Stored dataset items:
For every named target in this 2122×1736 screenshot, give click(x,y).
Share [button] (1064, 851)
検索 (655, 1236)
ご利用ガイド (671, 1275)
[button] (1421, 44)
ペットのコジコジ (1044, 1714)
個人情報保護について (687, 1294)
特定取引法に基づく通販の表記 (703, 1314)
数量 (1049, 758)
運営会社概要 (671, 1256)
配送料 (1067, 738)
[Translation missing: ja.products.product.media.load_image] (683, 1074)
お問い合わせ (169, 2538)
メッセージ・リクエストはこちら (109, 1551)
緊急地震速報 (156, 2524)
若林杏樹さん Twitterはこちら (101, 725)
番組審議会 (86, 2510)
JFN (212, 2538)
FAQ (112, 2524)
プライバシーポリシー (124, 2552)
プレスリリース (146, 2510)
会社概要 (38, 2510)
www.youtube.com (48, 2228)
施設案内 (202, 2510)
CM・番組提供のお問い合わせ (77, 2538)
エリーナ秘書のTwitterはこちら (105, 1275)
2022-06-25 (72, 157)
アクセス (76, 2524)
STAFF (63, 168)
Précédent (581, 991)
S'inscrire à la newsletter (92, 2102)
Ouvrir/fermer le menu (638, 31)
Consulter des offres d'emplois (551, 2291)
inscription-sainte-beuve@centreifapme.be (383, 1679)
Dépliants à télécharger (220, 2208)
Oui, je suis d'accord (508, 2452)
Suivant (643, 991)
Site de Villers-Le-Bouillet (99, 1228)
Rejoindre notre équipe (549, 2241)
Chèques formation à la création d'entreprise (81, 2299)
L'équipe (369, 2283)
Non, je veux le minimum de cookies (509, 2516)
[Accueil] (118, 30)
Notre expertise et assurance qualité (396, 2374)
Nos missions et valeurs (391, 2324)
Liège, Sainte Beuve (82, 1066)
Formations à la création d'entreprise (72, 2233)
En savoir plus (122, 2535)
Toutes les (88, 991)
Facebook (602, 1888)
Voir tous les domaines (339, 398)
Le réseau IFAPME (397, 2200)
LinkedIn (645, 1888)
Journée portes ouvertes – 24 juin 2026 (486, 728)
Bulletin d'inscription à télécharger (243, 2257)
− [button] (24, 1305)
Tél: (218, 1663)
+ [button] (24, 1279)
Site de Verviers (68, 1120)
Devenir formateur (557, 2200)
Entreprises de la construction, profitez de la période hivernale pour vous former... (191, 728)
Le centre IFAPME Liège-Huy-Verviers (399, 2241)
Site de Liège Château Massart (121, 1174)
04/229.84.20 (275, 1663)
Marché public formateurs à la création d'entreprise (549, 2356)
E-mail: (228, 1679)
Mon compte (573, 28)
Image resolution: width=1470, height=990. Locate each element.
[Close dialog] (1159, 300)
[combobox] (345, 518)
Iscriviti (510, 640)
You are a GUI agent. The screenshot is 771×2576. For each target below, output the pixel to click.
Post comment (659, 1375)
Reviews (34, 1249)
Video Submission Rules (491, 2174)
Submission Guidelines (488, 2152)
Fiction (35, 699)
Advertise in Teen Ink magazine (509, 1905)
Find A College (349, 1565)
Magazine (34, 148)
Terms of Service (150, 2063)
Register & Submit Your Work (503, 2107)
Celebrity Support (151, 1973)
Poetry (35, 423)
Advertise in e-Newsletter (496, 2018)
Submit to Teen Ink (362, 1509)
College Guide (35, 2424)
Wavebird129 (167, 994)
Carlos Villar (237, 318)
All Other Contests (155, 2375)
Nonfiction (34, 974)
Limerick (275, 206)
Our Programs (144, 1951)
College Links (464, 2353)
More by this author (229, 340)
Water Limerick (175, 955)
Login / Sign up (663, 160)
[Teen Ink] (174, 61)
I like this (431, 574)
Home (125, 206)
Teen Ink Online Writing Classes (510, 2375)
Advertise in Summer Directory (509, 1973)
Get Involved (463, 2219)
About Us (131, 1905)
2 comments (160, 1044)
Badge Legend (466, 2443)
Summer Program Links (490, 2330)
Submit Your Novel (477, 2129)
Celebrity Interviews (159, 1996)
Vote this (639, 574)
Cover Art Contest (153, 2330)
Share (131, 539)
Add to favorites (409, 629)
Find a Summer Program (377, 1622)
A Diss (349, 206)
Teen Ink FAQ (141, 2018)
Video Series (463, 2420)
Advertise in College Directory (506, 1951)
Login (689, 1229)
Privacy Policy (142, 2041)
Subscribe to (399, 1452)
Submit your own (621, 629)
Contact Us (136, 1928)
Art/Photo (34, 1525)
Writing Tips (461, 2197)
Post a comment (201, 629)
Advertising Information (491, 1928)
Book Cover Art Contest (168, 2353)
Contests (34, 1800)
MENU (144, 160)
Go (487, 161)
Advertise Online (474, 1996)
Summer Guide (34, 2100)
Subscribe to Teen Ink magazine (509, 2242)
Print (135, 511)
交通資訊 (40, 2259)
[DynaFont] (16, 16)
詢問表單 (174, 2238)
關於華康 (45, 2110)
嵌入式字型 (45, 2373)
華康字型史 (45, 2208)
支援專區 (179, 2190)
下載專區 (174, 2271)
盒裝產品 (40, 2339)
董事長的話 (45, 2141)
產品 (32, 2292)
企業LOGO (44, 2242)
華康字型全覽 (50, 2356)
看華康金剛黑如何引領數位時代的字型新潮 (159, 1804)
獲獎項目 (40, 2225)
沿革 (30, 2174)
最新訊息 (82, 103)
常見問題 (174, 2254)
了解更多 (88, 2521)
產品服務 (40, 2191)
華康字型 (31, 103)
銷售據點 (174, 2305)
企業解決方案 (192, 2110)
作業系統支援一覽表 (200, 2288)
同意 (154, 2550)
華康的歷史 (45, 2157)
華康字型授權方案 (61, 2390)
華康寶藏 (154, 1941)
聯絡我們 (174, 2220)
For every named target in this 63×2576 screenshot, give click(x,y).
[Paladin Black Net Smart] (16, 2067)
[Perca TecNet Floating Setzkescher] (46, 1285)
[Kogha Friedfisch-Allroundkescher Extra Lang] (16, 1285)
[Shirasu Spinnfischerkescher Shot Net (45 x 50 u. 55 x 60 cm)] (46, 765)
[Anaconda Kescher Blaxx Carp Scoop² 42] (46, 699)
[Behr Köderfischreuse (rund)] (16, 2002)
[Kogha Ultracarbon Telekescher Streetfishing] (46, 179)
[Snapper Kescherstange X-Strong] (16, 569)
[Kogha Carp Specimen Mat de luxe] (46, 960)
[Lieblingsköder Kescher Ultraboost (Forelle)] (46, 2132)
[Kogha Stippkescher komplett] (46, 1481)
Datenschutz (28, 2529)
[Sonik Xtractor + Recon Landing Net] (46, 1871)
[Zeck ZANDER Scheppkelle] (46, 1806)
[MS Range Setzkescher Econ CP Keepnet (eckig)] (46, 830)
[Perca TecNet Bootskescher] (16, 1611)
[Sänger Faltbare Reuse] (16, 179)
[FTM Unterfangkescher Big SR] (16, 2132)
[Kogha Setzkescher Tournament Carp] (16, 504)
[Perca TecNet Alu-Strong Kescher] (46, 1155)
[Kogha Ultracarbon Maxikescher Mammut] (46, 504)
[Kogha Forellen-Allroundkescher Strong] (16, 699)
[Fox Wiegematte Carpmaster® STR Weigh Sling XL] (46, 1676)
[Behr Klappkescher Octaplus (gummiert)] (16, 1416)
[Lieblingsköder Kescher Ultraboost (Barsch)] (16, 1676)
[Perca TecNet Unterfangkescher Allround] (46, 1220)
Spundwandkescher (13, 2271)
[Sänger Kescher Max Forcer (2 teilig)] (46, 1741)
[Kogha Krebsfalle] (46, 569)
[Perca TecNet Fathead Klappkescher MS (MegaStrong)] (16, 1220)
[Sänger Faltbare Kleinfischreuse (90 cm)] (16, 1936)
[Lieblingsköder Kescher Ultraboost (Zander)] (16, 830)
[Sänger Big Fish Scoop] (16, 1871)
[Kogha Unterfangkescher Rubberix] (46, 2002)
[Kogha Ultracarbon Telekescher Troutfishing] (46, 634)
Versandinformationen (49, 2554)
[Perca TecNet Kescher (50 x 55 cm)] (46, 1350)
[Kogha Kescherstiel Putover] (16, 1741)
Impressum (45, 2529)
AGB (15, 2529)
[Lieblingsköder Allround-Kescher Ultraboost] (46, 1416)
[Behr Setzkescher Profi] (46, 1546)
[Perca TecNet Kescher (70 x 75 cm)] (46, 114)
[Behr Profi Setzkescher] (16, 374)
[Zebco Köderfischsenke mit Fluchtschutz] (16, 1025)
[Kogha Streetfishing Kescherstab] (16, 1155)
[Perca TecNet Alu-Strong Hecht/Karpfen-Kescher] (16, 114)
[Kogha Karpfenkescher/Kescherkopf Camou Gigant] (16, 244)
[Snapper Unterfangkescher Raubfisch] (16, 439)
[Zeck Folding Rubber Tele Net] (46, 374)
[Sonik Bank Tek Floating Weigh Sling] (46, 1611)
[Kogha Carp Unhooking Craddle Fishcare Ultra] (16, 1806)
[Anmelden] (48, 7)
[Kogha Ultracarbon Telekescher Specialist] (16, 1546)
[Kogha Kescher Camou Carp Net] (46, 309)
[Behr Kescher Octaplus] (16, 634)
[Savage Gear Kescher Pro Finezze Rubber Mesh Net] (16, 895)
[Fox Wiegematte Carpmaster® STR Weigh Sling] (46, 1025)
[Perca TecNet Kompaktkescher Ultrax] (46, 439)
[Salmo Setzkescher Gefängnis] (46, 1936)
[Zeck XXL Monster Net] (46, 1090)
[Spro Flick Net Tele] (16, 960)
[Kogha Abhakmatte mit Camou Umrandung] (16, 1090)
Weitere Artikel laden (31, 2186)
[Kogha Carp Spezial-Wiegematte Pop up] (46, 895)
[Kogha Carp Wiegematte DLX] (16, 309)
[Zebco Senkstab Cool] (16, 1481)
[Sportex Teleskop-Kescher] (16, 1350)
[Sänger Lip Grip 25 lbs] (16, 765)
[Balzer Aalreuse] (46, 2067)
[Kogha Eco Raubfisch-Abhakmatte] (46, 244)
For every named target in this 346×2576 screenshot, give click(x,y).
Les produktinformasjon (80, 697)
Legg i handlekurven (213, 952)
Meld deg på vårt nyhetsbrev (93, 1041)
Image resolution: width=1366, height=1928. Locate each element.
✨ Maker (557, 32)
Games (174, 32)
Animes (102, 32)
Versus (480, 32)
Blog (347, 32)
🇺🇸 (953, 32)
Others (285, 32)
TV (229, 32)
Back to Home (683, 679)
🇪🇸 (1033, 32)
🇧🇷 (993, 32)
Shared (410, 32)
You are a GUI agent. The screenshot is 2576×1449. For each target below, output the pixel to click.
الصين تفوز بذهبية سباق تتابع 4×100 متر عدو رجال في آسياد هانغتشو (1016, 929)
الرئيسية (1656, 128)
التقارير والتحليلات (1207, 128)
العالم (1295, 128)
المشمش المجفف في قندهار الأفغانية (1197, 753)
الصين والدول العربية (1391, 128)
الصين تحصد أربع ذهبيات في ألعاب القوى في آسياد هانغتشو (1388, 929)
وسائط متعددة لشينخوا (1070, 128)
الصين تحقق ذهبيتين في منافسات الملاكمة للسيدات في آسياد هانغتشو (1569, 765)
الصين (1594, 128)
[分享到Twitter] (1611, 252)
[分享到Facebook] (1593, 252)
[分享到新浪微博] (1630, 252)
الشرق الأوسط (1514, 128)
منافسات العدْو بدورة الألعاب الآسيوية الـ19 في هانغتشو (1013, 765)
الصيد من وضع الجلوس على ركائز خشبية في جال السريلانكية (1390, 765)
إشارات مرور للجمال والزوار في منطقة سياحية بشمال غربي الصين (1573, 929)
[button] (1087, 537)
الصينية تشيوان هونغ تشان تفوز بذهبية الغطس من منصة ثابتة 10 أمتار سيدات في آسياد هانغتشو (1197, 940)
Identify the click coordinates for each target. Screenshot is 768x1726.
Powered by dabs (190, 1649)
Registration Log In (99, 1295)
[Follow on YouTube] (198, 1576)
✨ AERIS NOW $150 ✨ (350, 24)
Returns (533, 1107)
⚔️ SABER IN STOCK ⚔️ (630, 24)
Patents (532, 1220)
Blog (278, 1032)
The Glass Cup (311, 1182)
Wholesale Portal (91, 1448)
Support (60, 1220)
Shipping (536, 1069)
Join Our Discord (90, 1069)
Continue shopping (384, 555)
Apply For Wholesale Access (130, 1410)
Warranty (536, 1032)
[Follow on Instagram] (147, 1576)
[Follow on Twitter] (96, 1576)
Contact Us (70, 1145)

● TASK TO COMPLETE: From the records above, repeat exactly the lines from the one with "Mon compte (573, 28)" through the one with "College Guide (35, 2424)", both included.

● EXERCISE OUTPUT:
Mon compte (573, 28)
Image resolution: width=1470, height=990. Locate each element.
[Close dialog] (1159, 300)
[combobox] (345, 518)
Iscriviti (510, 640)
You are a GUI agent. The screenshot is 771×2576. For each target below, output the pixel to click.
Post comment (659, 1375)
Reviews (34, 1249)
Video Submission Rules (491, 2174)
Submission Guidelines (488, 2152)
Fiction (35, 699)
Advertise in Teen Ink magazine (509, 1905)
Find A College (349, 1565)
Magazine (34, 148)
Terms of Service (150, 2063)
Register & Submit Your Work (503, 2107)
Celebrity Support (151, 1973)
Poetry (35, 423)
Advertise in e-Newsletter (496, 2018)
Submit to Teen Ink (362, 1509)
College Guide (35, 2424)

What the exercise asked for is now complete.